Der Bund kann die Hafeninfrastruktur für den Gütertransport auf dem Rhein finanziell fördern.
Der Bund, vertreten durch das BAV, und die Standortkantone sowie die Betreiberin der Hafeninfrastruktur legen vertraglich die Flächen und Anlagen der Hafeninfrastruktur fest.
Der Bund, vertreten durch das BAV, und die Betreiberin der Hafeninfrastruktur schliessen für jeweils vier Jahre Leistungsvereinbarungen ab. Darin legen sie aufgrund der verkehrspolitischen Ziele des Bundes und der Geschäftspläne der Betreiberin der Hafeninfrastruktur die zu erbringenden Leistungen im Voraus fest.

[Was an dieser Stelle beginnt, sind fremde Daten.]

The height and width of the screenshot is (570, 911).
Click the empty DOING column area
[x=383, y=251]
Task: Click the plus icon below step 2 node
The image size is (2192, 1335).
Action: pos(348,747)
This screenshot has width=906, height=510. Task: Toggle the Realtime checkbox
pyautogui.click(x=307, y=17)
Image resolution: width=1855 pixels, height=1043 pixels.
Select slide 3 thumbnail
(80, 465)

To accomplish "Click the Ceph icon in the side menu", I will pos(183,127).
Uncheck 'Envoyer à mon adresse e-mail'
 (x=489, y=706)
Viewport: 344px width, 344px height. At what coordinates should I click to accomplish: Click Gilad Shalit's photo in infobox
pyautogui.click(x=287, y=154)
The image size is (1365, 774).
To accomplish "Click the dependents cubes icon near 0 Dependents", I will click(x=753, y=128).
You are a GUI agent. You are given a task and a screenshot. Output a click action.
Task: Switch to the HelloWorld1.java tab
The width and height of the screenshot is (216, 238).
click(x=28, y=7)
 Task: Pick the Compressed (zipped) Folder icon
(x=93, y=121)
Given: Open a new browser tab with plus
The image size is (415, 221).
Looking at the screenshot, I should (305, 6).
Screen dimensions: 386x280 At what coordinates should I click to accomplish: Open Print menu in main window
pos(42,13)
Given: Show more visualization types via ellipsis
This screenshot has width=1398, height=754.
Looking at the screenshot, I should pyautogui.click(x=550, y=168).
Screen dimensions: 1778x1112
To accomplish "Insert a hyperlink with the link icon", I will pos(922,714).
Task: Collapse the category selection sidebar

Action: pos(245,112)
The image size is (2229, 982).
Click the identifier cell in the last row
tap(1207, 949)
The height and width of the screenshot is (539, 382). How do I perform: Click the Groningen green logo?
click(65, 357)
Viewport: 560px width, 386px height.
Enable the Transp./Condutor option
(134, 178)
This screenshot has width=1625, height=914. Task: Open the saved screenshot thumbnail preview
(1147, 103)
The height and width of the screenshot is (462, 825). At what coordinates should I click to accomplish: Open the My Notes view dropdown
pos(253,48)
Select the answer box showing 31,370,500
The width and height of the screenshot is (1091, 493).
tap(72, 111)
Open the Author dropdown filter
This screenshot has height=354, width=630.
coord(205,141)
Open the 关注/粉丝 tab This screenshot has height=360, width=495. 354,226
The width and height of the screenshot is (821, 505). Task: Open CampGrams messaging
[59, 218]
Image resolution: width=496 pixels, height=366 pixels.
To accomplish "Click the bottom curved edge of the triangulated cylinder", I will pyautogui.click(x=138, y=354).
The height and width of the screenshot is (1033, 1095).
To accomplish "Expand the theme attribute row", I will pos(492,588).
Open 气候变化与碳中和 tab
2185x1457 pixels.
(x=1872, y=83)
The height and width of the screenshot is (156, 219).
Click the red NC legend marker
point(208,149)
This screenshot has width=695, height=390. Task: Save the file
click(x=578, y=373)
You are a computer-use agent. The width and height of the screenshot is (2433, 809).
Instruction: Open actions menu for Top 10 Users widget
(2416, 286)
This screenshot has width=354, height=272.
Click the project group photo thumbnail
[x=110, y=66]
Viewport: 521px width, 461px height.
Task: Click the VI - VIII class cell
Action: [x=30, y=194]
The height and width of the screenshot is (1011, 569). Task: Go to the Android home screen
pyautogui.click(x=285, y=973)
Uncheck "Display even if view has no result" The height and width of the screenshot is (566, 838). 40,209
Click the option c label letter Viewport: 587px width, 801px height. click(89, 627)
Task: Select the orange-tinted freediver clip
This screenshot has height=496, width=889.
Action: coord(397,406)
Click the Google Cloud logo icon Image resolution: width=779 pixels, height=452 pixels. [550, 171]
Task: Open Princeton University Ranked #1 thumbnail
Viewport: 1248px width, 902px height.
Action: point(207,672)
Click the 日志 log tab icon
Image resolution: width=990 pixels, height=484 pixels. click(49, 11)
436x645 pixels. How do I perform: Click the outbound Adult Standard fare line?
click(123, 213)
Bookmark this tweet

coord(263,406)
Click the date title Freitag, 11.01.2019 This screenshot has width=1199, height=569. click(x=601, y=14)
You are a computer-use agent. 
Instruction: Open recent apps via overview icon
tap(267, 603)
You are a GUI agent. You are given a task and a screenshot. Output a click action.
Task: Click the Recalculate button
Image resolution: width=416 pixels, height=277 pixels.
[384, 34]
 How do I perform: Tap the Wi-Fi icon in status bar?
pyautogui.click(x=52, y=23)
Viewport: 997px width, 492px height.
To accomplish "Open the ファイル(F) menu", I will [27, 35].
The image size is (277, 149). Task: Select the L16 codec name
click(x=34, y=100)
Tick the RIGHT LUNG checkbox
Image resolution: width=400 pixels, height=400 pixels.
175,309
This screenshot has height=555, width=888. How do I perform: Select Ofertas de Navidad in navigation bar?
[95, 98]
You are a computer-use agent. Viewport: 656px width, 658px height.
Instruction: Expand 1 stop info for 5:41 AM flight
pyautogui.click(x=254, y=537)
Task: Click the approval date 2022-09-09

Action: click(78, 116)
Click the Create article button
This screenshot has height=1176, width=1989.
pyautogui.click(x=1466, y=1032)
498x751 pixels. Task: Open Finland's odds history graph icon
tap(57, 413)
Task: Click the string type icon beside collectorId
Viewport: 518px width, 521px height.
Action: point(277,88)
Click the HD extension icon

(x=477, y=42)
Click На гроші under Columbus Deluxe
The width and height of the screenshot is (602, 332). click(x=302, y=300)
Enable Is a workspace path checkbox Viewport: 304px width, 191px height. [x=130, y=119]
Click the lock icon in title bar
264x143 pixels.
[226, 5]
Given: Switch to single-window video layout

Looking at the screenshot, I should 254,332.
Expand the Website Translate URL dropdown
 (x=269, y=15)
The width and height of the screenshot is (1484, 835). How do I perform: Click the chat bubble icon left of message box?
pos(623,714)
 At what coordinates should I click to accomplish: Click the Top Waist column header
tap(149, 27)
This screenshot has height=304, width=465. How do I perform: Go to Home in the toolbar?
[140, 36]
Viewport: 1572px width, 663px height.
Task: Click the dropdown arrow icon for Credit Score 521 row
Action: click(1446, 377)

Die Betreiberin gewährt den diskriminierungsfreien Zugang zu ihrer Infrastruktur.
Kann sie die festgelegten Leistungen nicht kostendeckend erbringen, so gilt der Bund nach Rücksprache mit den Standortkantonen die ungedeckten Kosten ab, soweit die Abgeltungen erforderlich sind, um die Infrastruktur in gutem Zustand und vereinbartem Umfang zu erhalten.
Der Bund kann Investitionsbeiträge leisten für Massnahmen zur Anpassung der Hafeninfrastruktur an die Erfordernisse des Verkehrs und an den Stand der Technik sowie für Massnahmen zur Umsetzung von Anliegen des Umwelt- und Klimaschutzes. Die Massnahmen und Investitionsbeiträge sind in der Leistungsvereinbarung festzulegen.
Der Bund kann überdies Investitionsbeiträge in Form von unverzinslichen, bedingt rückzahlbaren Darlehen an den Bau von Hafeninfrastruktur für den Güterumschlag im kombinierten Verkehr leisten. Diese Darlehen dürfen 50 Prozent der anrechenbaren Kosten nicht überschreiten.
Die unverzinslichen, bedingt rückzahlbaren Darlehen des Bundes können unter Vorbehalt der notwendigen aktienrechtlichen Beschlüsse in Eigenkapital umgewandelt werden. Der Bund kann überdies auf die Rückzahlung von Darlehen verzichten, um sich an notwendigen Bilanzsanierungen zu beteiligen.